Binary Digit – Xrns Trax (WeMe)
Erneut zollt der französische Produzent Binary Digit seinem Vorbild Aphex Twin Tribut. Und warum auch nicht, ist der Output des Electronica-Gottvaters – mal abgesehen von seinem Schwall an Soundcloud-Uploads vor ein paar Jahren – doch nicht unbedingt der größte. Dabei gibt es im Grunde doch niemals genug Braindance im Leben.
So beginnt die EP mit einem Stück außerirdischer Melancholie, zart gegeneinander verstimmten Melodien, die gleichermaßen ergreifen wie verzücken. Im nächsten Track wird die Gemütslage dann umgepolt: Wo eben noch Schwermut schwelgte, ist es nun Hochgeschwindigkeits-Gute-Laune, die mit rasenden Acid-Lines beglückt. Happiness mit durchaus psychotischem Anstrich. Was gleichermaßen für die folgende wilde 303-Jagd gilt. „Acid King Charles Spaniel” heißt sie. Und der durchgeknallte Titel transportiert die überkandidelte Stimmung des Tracks perfekt. Das Abschlussstück „P5HD-165TEKmix2” greift auf die wehmütigen Akkordfolgen des Eröffnungstracks und vereint sie mit dem rasenden Acid-Geblubber der vorherigen Tunes zu episch breitwandiger Glückseligkeit. Braindance forever! Tim Lorenz
Kin Teal – Piqued EP (Tropopause)
Rückblickend sind wir alle gscheiter – hätten wir Piqued von Kin Teal nicht gehört, wir wären nie auf die Idee gekommen, uns diesen supertollen Subwoofer bei Media Markt zu gönnen. Wir hätten das Ding nicht in den vierten Altbaustock geschleppt und uns dabei nie den Rücken verrissen.

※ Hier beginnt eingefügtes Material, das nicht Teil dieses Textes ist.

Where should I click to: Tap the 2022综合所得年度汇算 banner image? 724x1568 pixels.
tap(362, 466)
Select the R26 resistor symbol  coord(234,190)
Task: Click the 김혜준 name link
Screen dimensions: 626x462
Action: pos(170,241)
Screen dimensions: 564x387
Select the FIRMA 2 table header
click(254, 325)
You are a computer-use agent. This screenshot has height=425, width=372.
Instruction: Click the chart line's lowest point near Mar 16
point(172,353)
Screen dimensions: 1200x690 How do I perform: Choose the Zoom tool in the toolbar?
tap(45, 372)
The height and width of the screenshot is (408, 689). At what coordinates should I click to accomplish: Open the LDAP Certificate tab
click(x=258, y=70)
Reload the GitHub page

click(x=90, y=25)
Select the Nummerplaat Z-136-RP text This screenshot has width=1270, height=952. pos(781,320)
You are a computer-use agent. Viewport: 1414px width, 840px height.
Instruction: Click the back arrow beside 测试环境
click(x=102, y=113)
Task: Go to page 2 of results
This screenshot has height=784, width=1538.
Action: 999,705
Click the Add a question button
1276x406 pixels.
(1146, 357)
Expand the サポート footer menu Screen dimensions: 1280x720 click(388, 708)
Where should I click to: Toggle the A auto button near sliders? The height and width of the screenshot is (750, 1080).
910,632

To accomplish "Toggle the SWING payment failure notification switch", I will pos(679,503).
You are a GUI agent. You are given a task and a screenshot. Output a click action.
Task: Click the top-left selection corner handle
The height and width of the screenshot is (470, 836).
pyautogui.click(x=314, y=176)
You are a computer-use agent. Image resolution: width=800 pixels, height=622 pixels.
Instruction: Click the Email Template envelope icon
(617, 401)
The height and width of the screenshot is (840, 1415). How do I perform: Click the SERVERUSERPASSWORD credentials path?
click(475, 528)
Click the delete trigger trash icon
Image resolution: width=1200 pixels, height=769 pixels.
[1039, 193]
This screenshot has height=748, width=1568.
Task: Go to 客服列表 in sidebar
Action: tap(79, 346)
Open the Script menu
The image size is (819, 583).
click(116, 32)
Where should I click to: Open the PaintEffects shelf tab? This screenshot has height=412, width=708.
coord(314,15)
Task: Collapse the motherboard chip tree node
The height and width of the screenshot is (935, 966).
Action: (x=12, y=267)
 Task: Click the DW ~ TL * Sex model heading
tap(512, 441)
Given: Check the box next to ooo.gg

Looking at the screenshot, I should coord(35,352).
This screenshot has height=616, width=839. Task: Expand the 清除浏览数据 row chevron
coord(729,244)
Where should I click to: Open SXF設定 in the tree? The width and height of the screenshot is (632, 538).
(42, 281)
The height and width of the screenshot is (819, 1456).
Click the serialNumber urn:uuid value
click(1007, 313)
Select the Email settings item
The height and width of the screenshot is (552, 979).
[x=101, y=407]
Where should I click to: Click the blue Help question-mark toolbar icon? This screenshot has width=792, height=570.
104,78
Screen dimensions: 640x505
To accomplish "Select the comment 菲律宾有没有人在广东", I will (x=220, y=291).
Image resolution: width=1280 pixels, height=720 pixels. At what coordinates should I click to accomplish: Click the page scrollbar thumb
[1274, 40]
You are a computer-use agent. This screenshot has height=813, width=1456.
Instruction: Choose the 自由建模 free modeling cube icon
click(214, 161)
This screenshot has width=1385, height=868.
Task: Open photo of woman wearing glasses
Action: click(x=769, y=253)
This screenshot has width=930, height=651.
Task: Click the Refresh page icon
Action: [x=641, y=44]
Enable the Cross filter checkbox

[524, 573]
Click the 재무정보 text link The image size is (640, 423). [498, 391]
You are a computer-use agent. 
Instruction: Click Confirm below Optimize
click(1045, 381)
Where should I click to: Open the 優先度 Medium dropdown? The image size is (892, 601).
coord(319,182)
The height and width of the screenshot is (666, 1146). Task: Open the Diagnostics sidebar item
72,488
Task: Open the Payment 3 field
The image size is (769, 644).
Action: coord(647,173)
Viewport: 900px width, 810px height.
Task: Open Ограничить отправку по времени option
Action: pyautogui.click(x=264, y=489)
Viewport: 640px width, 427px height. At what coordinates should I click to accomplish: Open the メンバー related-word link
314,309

Vermutlich hätten wir nicht einmal geflucht, als wir uns an den Kupferkabeln geschnitten haben, uns niemals gefreut, weil die Basskiste zum ersten Mal geatmet hat, oder gelacht, nachdem die Nachbarn die Cops gecallet haben. All das wäre nie passiert, hätten wir nicht diesen ungarischen Producer und seine Mukke entdeckt.
Zum Glück hat uns der mighty YouTube-Algo mit diesem Release auf Tropopause beschenkt. Kin Teal schmirgelt auf Piqued mit drei Tracks das Vordach von Four Tet. Er Kalimba-klimpert auf einem Fuß hüpfend dem Frühlingsbeginn entgegen und pumpt Budapester Bässe, für die man den Subwoofer sicherheitshalber ans Notstromaggregat hängt. Wäre Topdown Dialectic ein Mensch und keine Maschine, er würde solche Beats bauen. Dass wir das nur rückblickend sagen können, haben wir vorausschauend ja schon erwähnt. Christoph Benkeser
Mad Honey – Setback / Time Is On Our Side (Space Grapes)
Man muss sich Mad Honey als Producer-Band vorstellen. Die beiden Tracks ihrer zweiten Maxi grooven derart organisch zwischen Disco, Funk und Jazz, dass entsprechend konditionierte Ohren sich sofort an den Anfang der Achtzigerjahre zurückgebeamt vorkommen.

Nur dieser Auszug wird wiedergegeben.